I have spent the past few days extensively reading more about JFK, from several books borrowed from the UVA library – among them Jack and Lem (about his lifelong friendship with Lemoyne Billings) and JFK: Reckless Youth (a rather long-winded and badly written but compendious account), and got a copy of Counselor, Ted Sorensen’s memoir / autobiography written in his old age, finished a few years before his death at 82 in 2010.
A few things I copied to my journal:
From a letter to Billings describing seeing the Pope in Rome in 1938, showing JFK’s wonderful needling sense of humor: “The pope didn’t actually mention you by name but he gave me the impression that he was thinking of you.” [quoted in RY but I didn’t note the page.]
Billings, retrospectively, on Kennedy and combat: “I always thought that it was kind of interesting that Jack read Hemingway an awful lot, with all those flawed heroes coming on strong; striving, enduring, spoiling for fights and for opportunities to prove themselves. That was Jack.” [J&L, p. 98]
“A Catholic priest at Buna, New Guinea, wrote home that Jack Kennedy was a `fine, upstanding lad, guts, brains, courage to give away, generous, worshipped by his lads.’” [RY, 623]
Jim Reed: “He claimed to me once that he’d never had an unhappy day in his life.” [RY 629]
Torbert Macdonald, visiting Kennedy in the hospital where he lay incapacitated. “`I feel great,’ he said. `Great?’ I echoed? `Well,’ he smiled, `great considering the shape I’m in.’” [RY 655]
Sorensen on Joe Kennedy: “Ultimately, whatever names might have been hurled at him by his critics – bigot, right-winder, isolationist, ruthless capitalist – the fact remains that Joseph P. Kennedy fathered the most idealistic, open-minded, internationalist president since World War II, and he deserves much credit for his family’s many other remarkable accomplishments.” [C, 261] (I would include Eisenhower as idealistic, open-minded and internationalist, but in general I agree with Sorensen.)
Sorensen quoting his own eulogy for JFK delivered in December, 1963. “`Elders who had scoffed at his youth felt suddenly that they had been orphaned,’ I said. `Youth, who had been impatient with his patience, felt suddenly older and grayer.’” [C, 371
There is much more, but that’s enough. What a privilege it was to be young and have John F. Kennedy’s star blaze across the landscape! The joy and inspiration he provided outlived the grief and darkness that followed. It seems like it is destined to outlive those of us who still remember him, as the memory of Lincoln endured far beyond his own time and seems likely to endure as long as history itself remains.

**WHAT TO PRODUCE**
According to the reading notes on John F. Kennedy, at what age and in what year did Ted Sorensen die?

**EXTRACTED ENTRIES**
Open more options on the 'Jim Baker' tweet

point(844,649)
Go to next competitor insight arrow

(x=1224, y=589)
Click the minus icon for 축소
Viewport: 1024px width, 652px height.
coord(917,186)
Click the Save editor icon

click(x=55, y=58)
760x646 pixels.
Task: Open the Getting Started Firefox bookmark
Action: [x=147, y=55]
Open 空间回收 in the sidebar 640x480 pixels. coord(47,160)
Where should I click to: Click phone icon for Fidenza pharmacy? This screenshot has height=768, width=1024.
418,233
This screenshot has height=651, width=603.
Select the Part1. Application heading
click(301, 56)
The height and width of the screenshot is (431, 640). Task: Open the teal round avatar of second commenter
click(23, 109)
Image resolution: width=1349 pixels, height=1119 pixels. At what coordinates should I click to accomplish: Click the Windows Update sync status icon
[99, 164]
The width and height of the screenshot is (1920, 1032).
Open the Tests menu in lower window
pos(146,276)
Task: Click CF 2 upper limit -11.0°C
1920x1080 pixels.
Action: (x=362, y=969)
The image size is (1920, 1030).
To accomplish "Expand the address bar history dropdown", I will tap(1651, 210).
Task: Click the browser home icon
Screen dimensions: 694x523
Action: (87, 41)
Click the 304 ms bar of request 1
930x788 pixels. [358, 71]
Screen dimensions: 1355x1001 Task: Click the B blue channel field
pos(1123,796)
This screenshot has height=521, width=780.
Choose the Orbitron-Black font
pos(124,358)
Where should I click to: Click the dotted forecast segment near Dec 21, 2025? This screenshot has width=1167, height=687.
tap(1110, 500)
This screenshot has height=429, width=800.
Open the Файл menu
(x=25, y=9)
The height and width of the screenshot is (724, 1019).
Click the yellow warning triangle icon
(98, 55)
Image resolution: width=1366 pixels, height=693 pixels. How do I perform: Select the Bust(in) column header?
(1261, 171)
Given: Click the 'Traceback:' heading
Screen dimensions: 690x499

**RESPONSE TO THIS EXERCISE**
He died at 82 in 2010.